- Type: NHS trust
- Established: 14 February 2000
- Headquarters: Maidstone, Kent, England
- Hospitals: Maidstone Hospital; Tunbridge Wells Hospital;
- Staff: 8,189 WTE (2024/25)
- Website: www.mtw.nhs.uk

= Maidstone and Tunbridge Wells NHS Trust =

NHS hospital trust

Maidstone and Tunbridge Wells NHS Trust is a large NHS trust in the English National Health Service that manages hospitals in Kent, primarily managing Maidstone Hospital and Tunbridge Wells Hospital at Pembury. It took over the Crowborough Birthing Centre, formerly run by East Sussex Healthcare NHS Trust in November 2015.

==Management==
The Trust, with East Kent Hospitals University NHS Foundation Trust was jointly procuring an electronic patient record system in a contract worth £10m - £40m in December 2013.

During 2014 the Trust paid Ian Miller more than £250,000 for five months’ work as an interim finance director. The funds were paid to The Maxentius Partnership, his own consultancy business. The Trust justified the expense by saying “The independent financial expertise was essential in helping the Trust achieve £23.5 million in efficiency savings last year without impacting on patient care.”

The trust has accommodation for about 200 staff close to its hospitals. It anticipated an influx of overseas nurses in 2019/20 and planned to offer them this accommodation on a temporary basis.

==Performance==
It was heavily criticized in 2007 by the Healthcare Commission regarding its handling of a major outbreak of Clostridioides difficile in its hospitals from April 2004 to September 2006. In its report, the Commission estimated that about 90 patients "definitely or probably" died as a result of the infection.

The Secretary of State for Health, Alan Johnson, described the 90 patients' deaths as "scandalous".

In a subsequent investigation by the Healthcare Commission the outbreak was connected to the financial reorganisations that the hospital trust was undergoing, such as its private finance initiative. In this regard, Richard James, Professor of Microbiology at the University of Nottingham noted striking parallels with Stoke Mandeville hospital, which experienced a severe C. difficile outbreak in 2003–5.
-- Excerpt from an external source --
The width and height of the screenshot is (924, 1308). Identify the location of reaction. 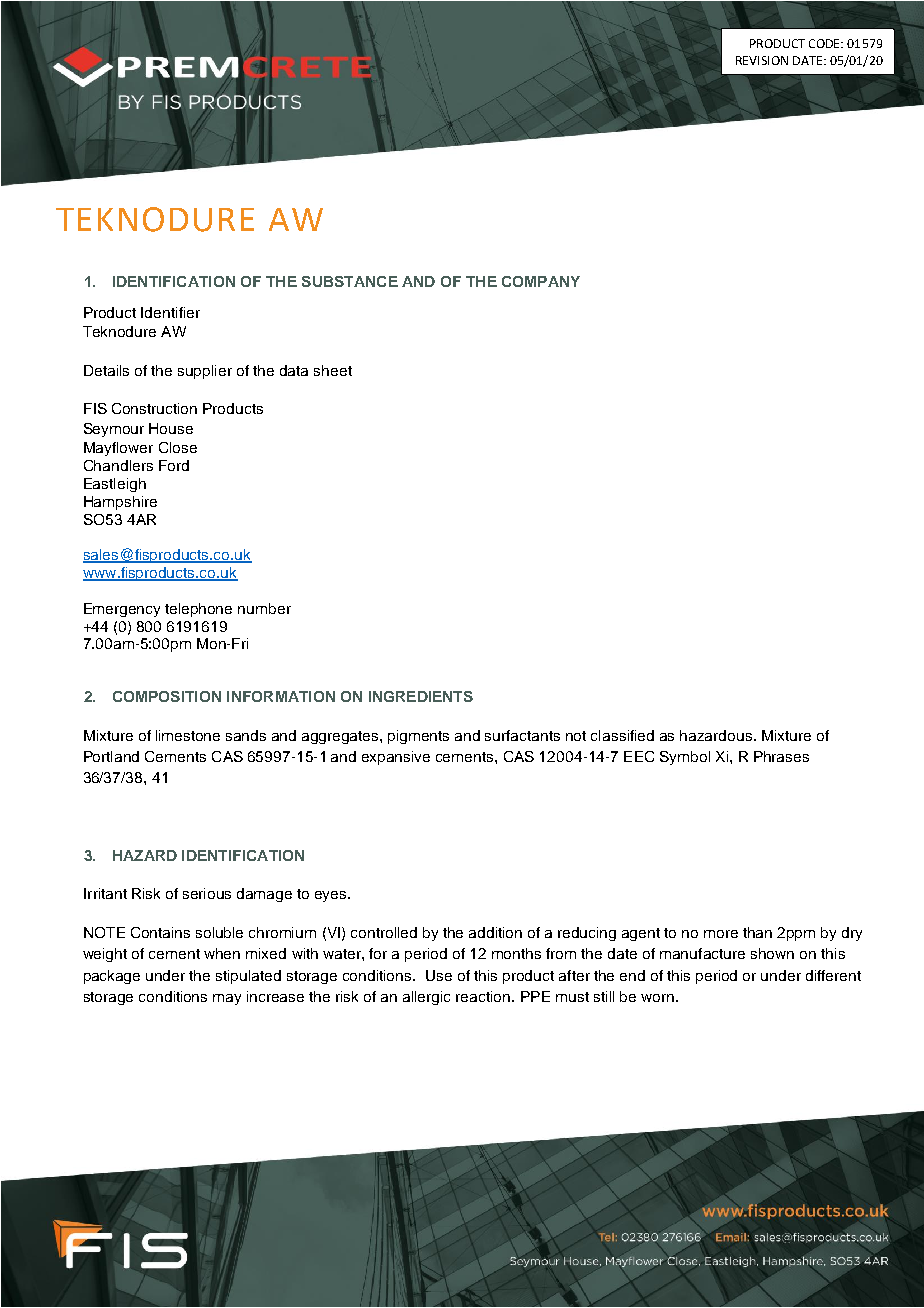
(484, 996).
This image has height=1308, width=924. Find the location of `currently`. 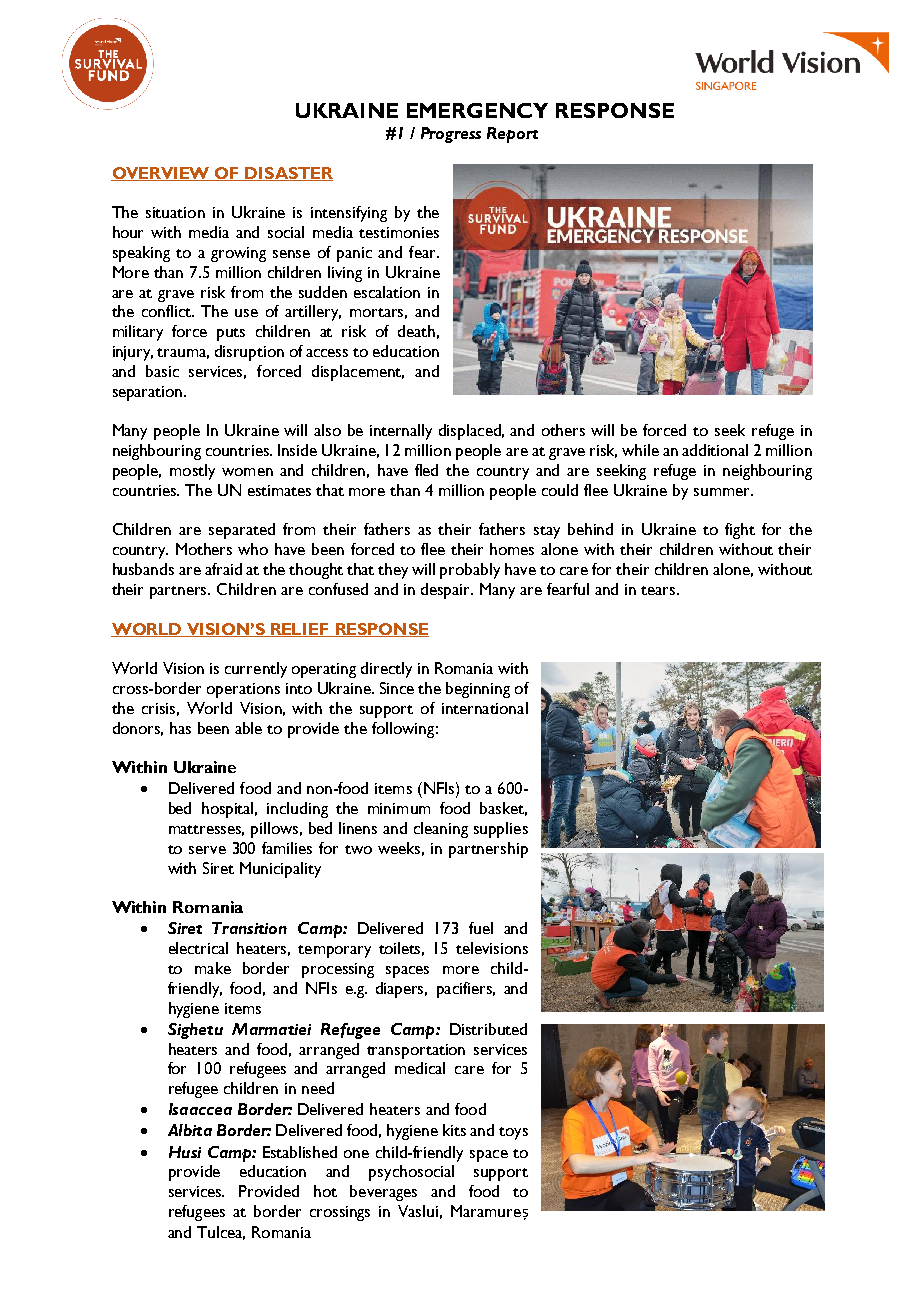

currently is located at coordinates (256, 670).
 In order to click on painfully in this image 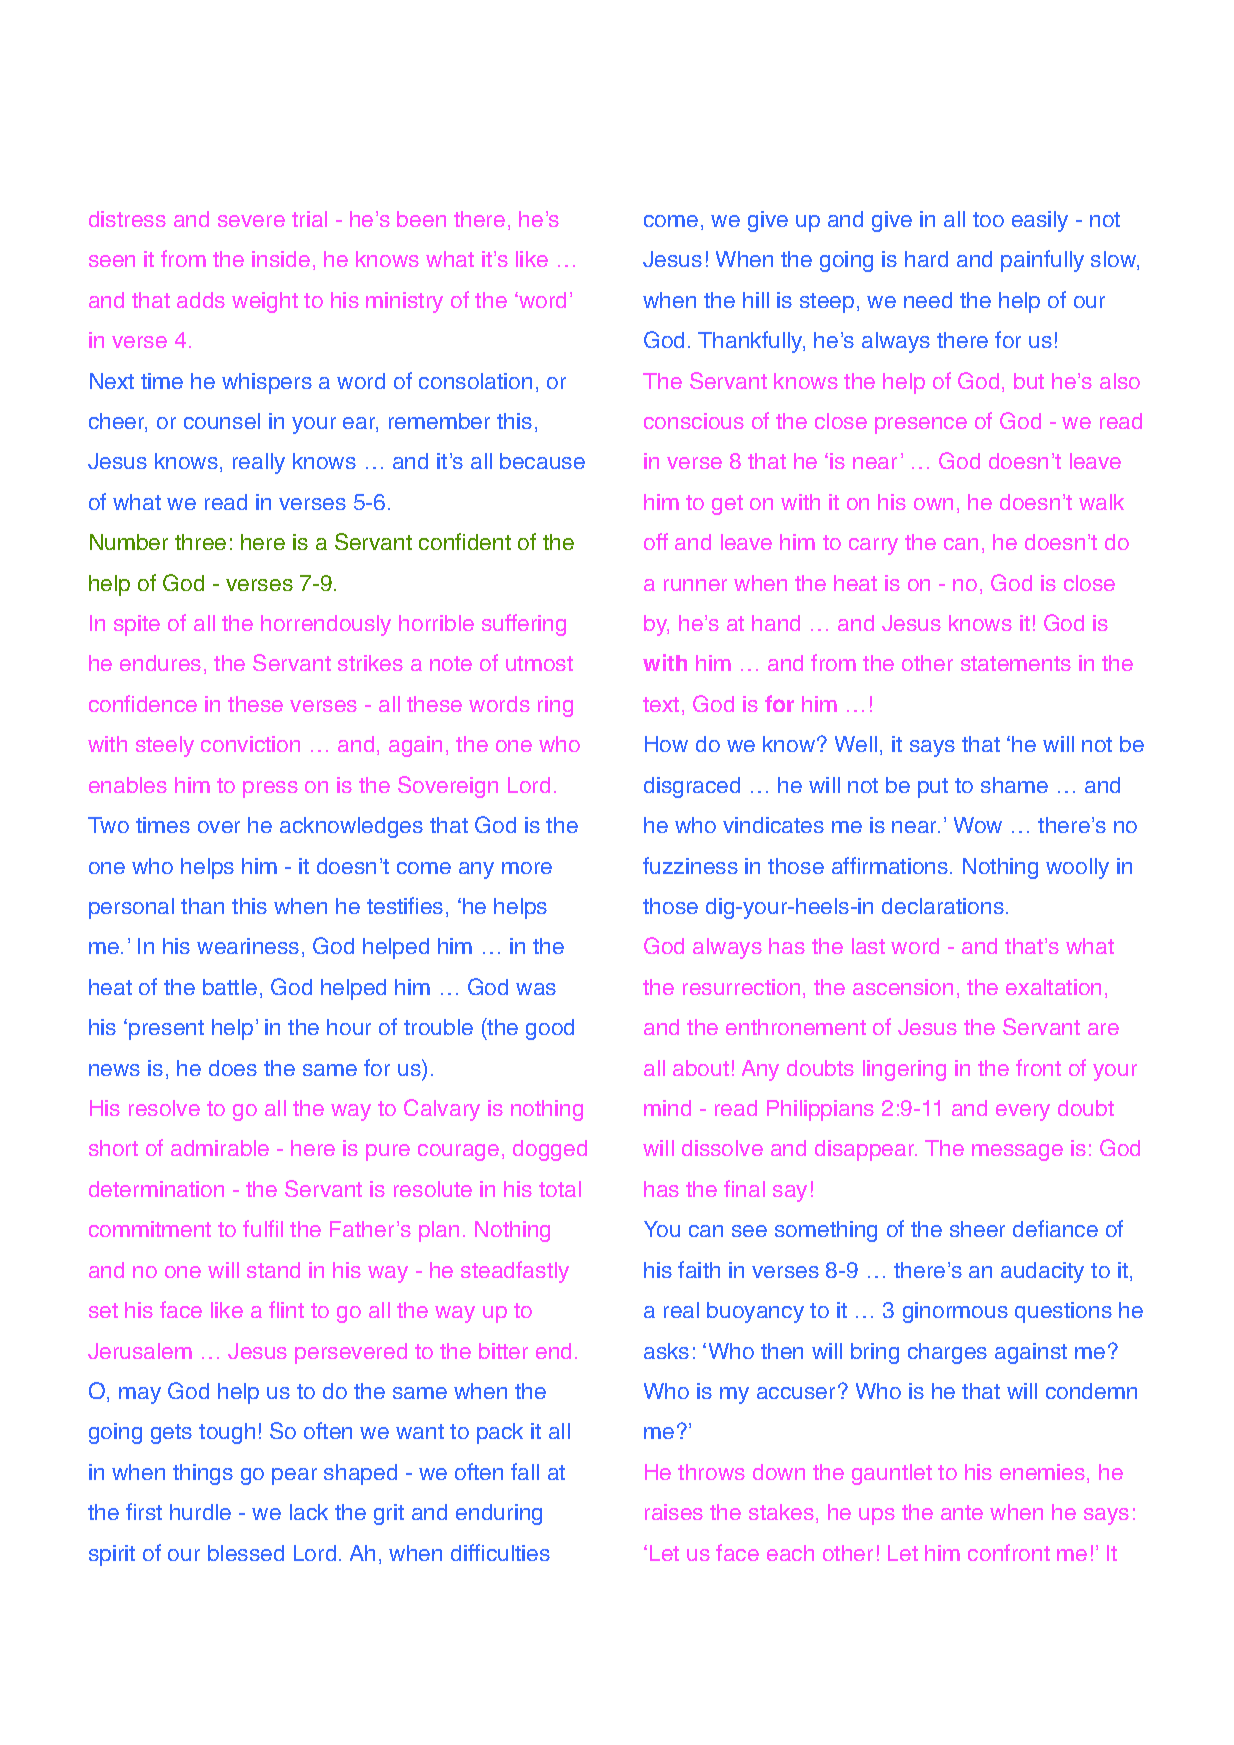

In April 2015 the Trust was the first NHS trust to be charged with corporate manslaughter under the Corporate Manslaughter and Corporate Homicide Act 2007 after 30-year-old Frances Cappuccini died after giving birth by emergency caesarean section in October 2012 at Pembury Hospital. Two doctors involved were charged with gross negligence manslaughter. Errol Cornish, a locum consultant anaesthetist was charged. Dr Nadeem Azeez would have been charged, but left the country. The trial judge, Mr Justice Coulson, instructed the jury that there was no case to answer and the case was dismissed, after 2 weeks, in January 2016. He said evidence showed some of Cornish's actions had been “about as far from a gross negligence manslaughter case as it is possible to be” and called some of the arguments against the trust “perverse”. He also criticised Jeremy Hunt for sending a “highly inappropriate” tweet during the trial.

It was named by the Health Service Journal as one of the top hundred NHS trusts to work for in 2015. At that time it had 4964 full time equivalent staff and a sickness absence rate of 3.97%. 73% of staff recommend it as a place for treatment and 63% recommended it as a place to work.

In February 2016 it was expecting a deficit of £23.5 million for the year.

== David Fuller scandal ==

Following the trial and conviction for murder of David Fuller in 2021, it emerged that Fuller, who worked at two hospitals in Kent managed by the trust, had sexually abused at least 100 bodies in hospital mortuaries. The trust commissioned an independent investigation, led by Sir Jonathan Michael, to review the case and to make recommendations for improvements.